__TASK TO CARRY OUT__
Each record must be retyped word for word.

(Collected data entries)
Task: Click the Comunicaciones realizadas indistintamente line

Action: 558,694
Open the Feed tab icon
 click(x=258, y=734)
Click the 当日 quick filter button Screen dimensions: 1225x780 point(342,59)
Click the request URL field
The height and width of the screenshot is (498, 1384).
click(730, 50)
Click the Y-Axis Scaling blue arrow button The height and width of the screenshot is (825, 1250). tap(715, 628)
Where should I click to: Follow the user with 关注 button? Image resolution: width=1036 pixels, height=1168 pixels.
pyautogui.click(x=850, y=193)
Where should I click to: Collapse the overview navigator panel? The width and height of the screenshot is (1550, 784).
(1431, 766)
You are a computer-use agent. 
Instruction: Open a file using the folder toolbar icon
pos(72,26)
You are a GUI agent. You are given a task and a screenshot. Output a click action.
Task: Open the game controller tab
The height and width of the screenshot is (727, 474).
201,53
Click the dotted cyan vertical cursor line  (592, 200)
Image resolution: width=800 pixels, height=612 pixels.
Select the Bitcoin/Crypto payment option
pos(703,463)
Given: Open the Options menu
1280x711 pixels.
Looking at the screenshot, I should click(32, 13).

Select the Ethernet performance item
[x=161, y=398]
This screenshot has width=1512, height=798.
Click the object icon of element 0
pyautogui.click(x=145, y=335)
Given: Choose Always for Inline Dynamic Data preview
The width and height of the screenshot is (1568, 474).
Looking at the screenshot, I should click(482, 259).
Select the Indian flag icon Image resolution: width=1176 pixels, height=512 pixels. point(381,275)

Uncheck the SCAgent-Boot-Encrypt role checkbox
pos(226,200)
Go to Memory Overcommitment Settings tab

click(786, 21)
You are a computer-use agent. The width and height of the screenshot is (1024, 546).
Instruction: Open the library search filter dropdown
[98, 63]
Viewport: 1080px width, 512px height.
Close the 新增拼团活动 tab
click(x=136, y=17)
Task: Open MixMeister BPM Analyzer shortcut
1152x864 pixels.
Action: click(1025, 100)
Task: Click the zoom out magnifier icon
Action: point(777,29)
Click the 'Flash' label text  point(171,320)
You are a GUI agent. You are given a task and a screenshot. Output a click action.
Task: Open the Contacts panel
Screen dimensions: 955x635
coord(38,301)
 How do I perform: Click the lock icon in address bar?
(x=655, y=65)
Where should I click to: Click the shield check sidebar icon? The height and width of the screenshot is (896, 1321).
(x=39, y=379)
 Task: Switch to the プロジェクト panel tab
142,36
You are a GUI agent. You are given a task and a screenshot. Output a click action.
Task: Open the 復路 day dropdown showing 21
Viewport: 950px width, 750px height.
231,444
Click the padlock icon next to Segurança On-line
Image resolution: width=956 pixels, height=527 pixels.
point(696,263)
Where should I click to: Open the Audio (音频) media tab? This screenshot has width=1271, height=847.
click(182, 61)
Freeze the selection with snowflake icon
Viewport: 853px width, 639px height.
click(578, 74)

__PROBLEM SOLUTION__
Task: Click the Comunicaciones realizadas indistintamente line

Action: 558,694
Open the Feed tab icon
 click(x=258, y=734)
Click the 当日 quick filter button Screen dimensions: 1225x780 point(342,59)
Click the request URL field
The height and width of the screenshot is (498, 1384).
click(730, 50)
Click the Y-Axis Scaling blue arrow button The height and width of the screenshot is (825, 1250). tap(715, 628)
Where should I click to: Follow the user with 关注 button? Image resolution: width=1036 pixels, height=1168 pixels.
pyautogui.click(x=850, y=193)
Where should I click to: Collapse the overview navigator panel? The width and height of the screenshot is (1550, 784).
(1431, 766)
You are a computer-use agent. 
Instruction: Open a file using the folder toolbar icon
pos(72,26)
You are a GUI agent. You are given a task and a screenshot. Output a click action.
Task: Open the game controller tab
The height and width of the screenshot is (727, 474).
201,53
Click the dotted cyan vertical cursor line  (592, 200)
Image resolution: width=800 pixels, height=612 pixels.
Select the Bitcoin/Crypto payment option
pos(703,463)
Given: Open the Options menu
1280x711 pixels.
Looking at the screenshot, I should click(32, 13).

Select the Ethernet performance item
[x=161, y=398]
This screenshot has width=1512, height=798.
Click the object icon of element 0
pyautogui.click(x=145, y=335)
Given: Choose Always for Inline Dynamic Data preview
The width and height of the screenshot is (1568, 474).
Looking at the screenshot, I should click(482, 259).
Select the Indian flag icon Image resolution: width=1176 pixels, height=512 pixels. point(381,275)

Uncheck the SCAgent-Boot-Encrypt role checkbox
pos(226,200)
Go to Memory Overcommitment Settings tab

click(786, 21)
You are a computer-use agent. The width and height of the screenshot is (1024, 546).
Instruction: Open the library search filter dropdown
[98, 63]
Viewport: 1080px width, 512px height.
Close the 新增拼团活动 tab
click(x=136, y=17)
Task: Open MixMeister BPM Analyzer shortcut
1152x864 pixels.
Action: click(1025, 100)
Task: Click the zoom out magnifier icon
Action: point(777,29)
Click the 'Flash' label text  point(171,320)
You are a GUI agent. You are given a task and a screenshot. Output a click action.
Task: Open the Contacts panel
Screen dimensions: 955x635
coord(38,301)
 How do I perform: Click the lock icon in address bar?
(x=655, y=65)
Where should I click to: Click the shield check sidebar icon? The height and width of the screenshot is (896, 1321).
(x=39, y=379)
 Task: Switch to the プロジェクト panel tab
142,36
You are a GUI agent. You are given a task and a screenshot. Output a click action.
Task: Open the 復路 day dropdown showing 21
Viewport: 950px width, 750px height.
231,444
Click the padlock icon next to Segurança On-line
Image resolution: width=956 pixels, height=527 pixels.
point(696,263)
Where should I click to: Open the Audio (音频) media tab? This screenshot has width=1271, height=847.
click(182, 61)
Freeze the selection with snowflake icon
Viewport: 853px width, 639px height.
click(578, 74)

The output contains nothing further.